1

I'm trying to apply a text sorting algorithm and unfortunately I have an error

import sklearn
import numpy as np
from sklearn import svm
from sklearn.pipeline import Pipeline
from sklearn.model_selection import train_test_split
from sklearn.feature_extraction.text import CountVectorizer
from sklearn.feature_extraction.text import TfidfTransformer
from sklearn.metrics import precision_recall_fscore_support as score
from sklearn.feature_extraction.text import TfidfVectorizer
from sklearn.multiclass import OneVsRestClassifier
from sklearn.metrics import accuracy_score
from sklearn import metrics
from sklearn.metrics import confusion_matrix
from sklearn.metrics import precision_recall_fscore_support
import pandas as pd
import pandas

dataset = pd.read_csv('train.csv', encoding = 'utf-8')
data = dataset['data']
labels = dataset['label']

X_train, X_test, y_train, y_test = train_test_split (data.data, labels.target, test_size = 0.2, random_state = 0)

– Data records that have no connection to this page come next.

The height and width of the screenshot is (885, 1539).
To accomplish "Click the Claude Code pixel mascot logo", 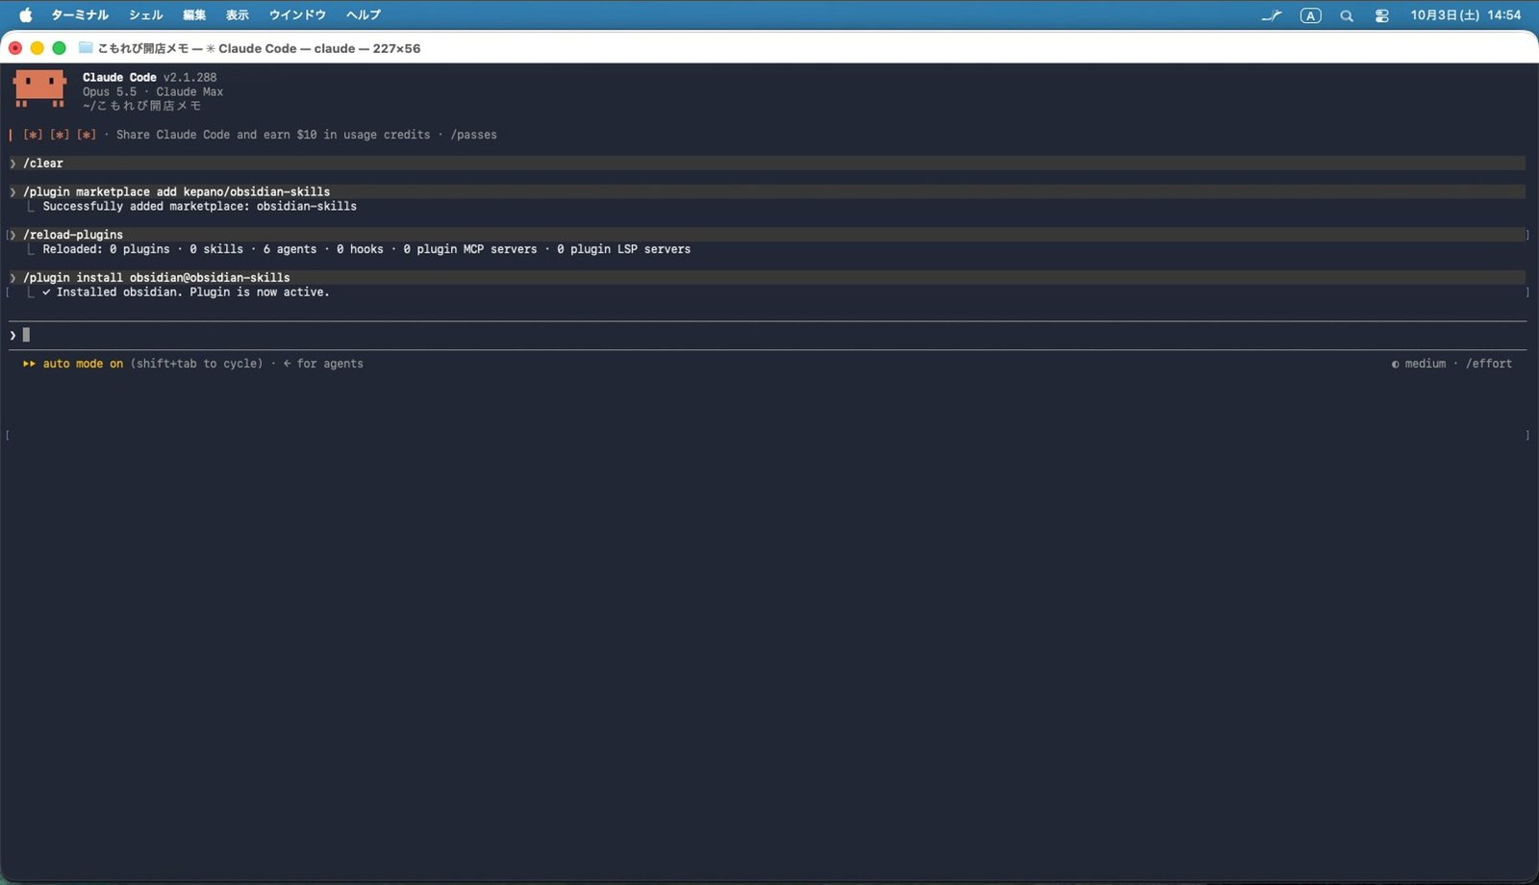I will (39, 89).

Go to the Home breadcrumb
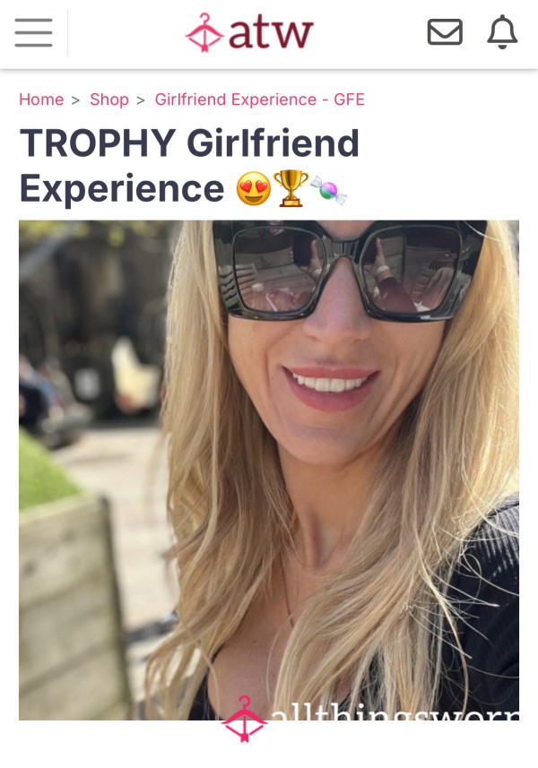coord(41,99)
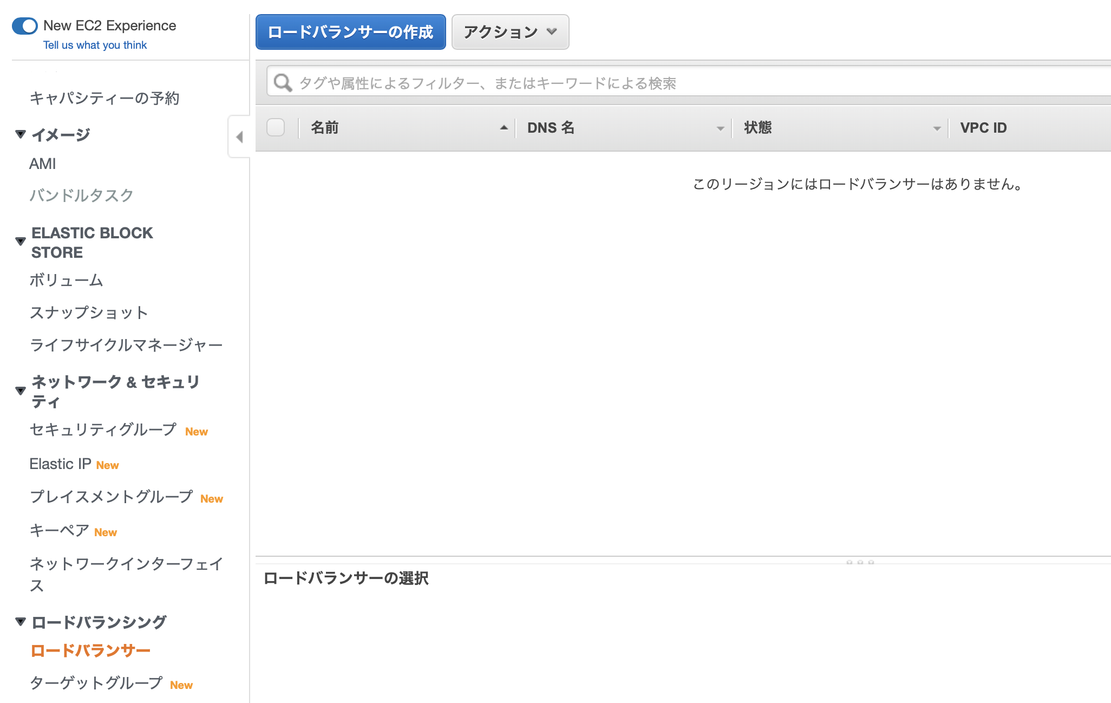
Task: Check the select-all checkbox in table header
Action: pos(276,128)
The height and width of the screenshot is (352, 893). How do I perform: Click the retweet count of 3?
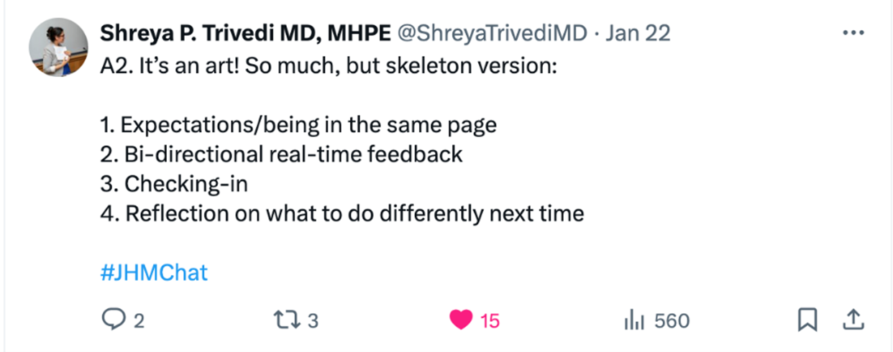click(x=313, y=320)
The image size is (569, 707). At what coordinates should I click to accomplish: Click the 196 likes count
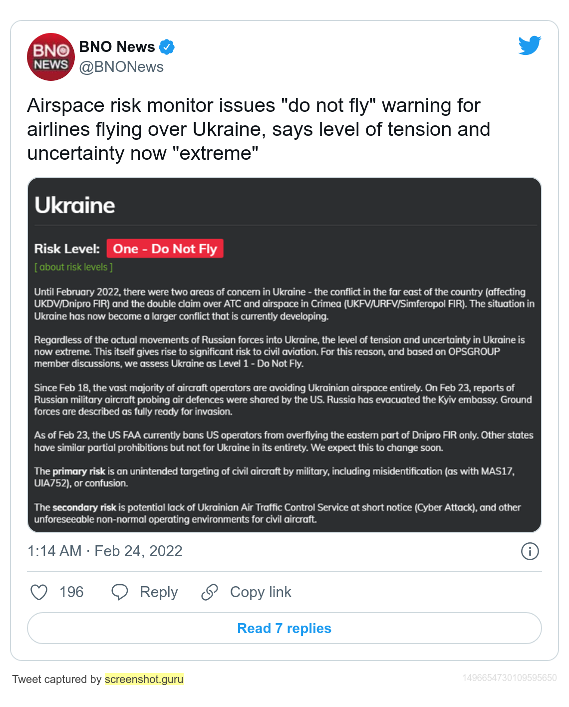pyautogui.click(x=71, y=592)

vecteur = CountVectorizer()
X_train_counts = vecteur.fit_transform(X_train)

tfidf = TfidfTransformer()
X_train_tfidf = tfidf_transformer.fit_transform(X_train_counts)

clf = MultinomialNB().fit(X_train_tfidf, y_train)

#SVM
clf = svm.SVC(kernel = 'linear', C = 10).fit(X_train, y_train)
print(clf.score(X_test, y_test))

I have the following error:

Traceback (most recent call last):

File "bayes_classif.py", line 22, in

dataset = pd.read_csv('train.csv', encoding = 'utf-8')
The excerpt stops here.